If the sub-ordinate clause of the complex sentence begins with AS/SINCE/BECAUSE (Adverbial Clause of Reason), we use AND to make it compound. 


4. Transform the following complex sentences into compound. 

(a) As the demand for flowers is increasing day by day, we should cultivate flower on commercial basis. (Simple)

(b) As they cultivate the good qualities in character, they will certainly lead the nation. (Simple) 

(c) They don't make their own nests because they are lazy. (Simple)

(d) As he was honest, everybody trusted him. (simple) 

(e) Many visitors buy books from this fair as they like. (Simple) 


5. SO+ADJECTIVE+THAT

If the sub-ordinate clause of the complex sentence begins with (so + adjective + ) THAT (Adverbial Clause of Result), we use VERY + ADJECTIVE + AND to make it compound. 


5. Transform the following complex sentences into compound. 

(a) He was so kind that he could not refuse anyone's request. (Make it a compound sentence)

(b) Literacy is so important that it is called the platform of education. (Compound)  

(c) Sometimes this jam is so acute that it blocks more than a kilometer of a street. (Compound)

(d) Sound pollution in Dhaka City is so high that life is becoming impossible here. (Compound)

(e) It was so far beyond my means that I had never thought of going there. (Compound)

(f) Be so kind that you can help me. (Compound).


6. RELATIVE PRONOUNS: Who/Which/That/What

If the sub-ordinate clause of the complex sentence begins with a  RELATIVE PRONOUN (Adjective Clause), we use AND to make it compound. 


6. Transform the following complex sentences into compound. 

(a) Suddenly they saw a bear which was coming towards them. (Make it simple sentence)

(b) The education that he learnt from this institution played better role in his life (Simple).

(c) The man who takes bribe is next to devil. (Simple)

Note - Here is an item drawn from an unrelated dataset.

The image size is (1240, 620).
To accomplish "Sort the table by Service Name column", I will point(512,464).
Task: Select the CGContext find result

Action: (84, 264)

(d) The people who are poor cannot afford to take a balanced diet. (simple)

(e) Gold is a metal which is very precious. (Simple)

(f) It is Dhaka city which has not yet suffered any severe earthquake. (simple)

(g) It is a telephone system that works without any wire. (Simple)

(h) There is no living being that does not need pure air. (simple)

(i) Is there anybody who does not want to succeed in life? (Simple)

(j) Its main source is the rain that builds streams, lake and rivers. (Make it a compound) 

(k) It is a great rational virtue that leads a man to the way of humanity. (Compound)


7. THAT as a Connector 

If the sub-ordinate clause of the complex sentence begins with  THAT (Noun Clause), we use AND to make it compound. 


7. Transform the following complex sentences into compound. 

(a) He never knew that the well-known writers in his days admired him greatly (compound).

(b) It is true that students will learn from their teachers. (compound)

(c) We hope that Bangladesh will be free from this evil. (Simple)


8. When/Why/Where/How

If the sub-ordinate clause of the complex sentence begins with  When/ Where/ Why/ How (Adverbial Clause), we use AND to make it compound. 


8. Transform the following complex sentences into compound. 

(a) When we read good books, we discover new worlds. (Make simple sentence)

(b) When he was eight years old, his mother died. (Simple)

(c) That night, while Ruplal was sleeping, he heard a noise. (Make simple sentence)

(d) When he was a boy, he desired to be an Englishman. (Make it a simple sentence)

(e) One night when he was saying his prayer, a thief broke into his room. (Make it a simple sentence)

(f) When I reached there, my friend received me cordially. (Simple)

(g) One night when he was saying his prayer, a thief broke into his room. (Simple)


9. AFTER/BEFORE

If the sub-ordinate clause of the complex sentence begins with  AFTER/BEFORE (Adverbial Clause), we use AND to make it compound. 


9. Transform the following complex sentences into compound. 

(a) I had arrived at the airport about an hour before the flight departed. (Make simple sentence)

(b) After the plane had taken off, a hostess came to me. (simple).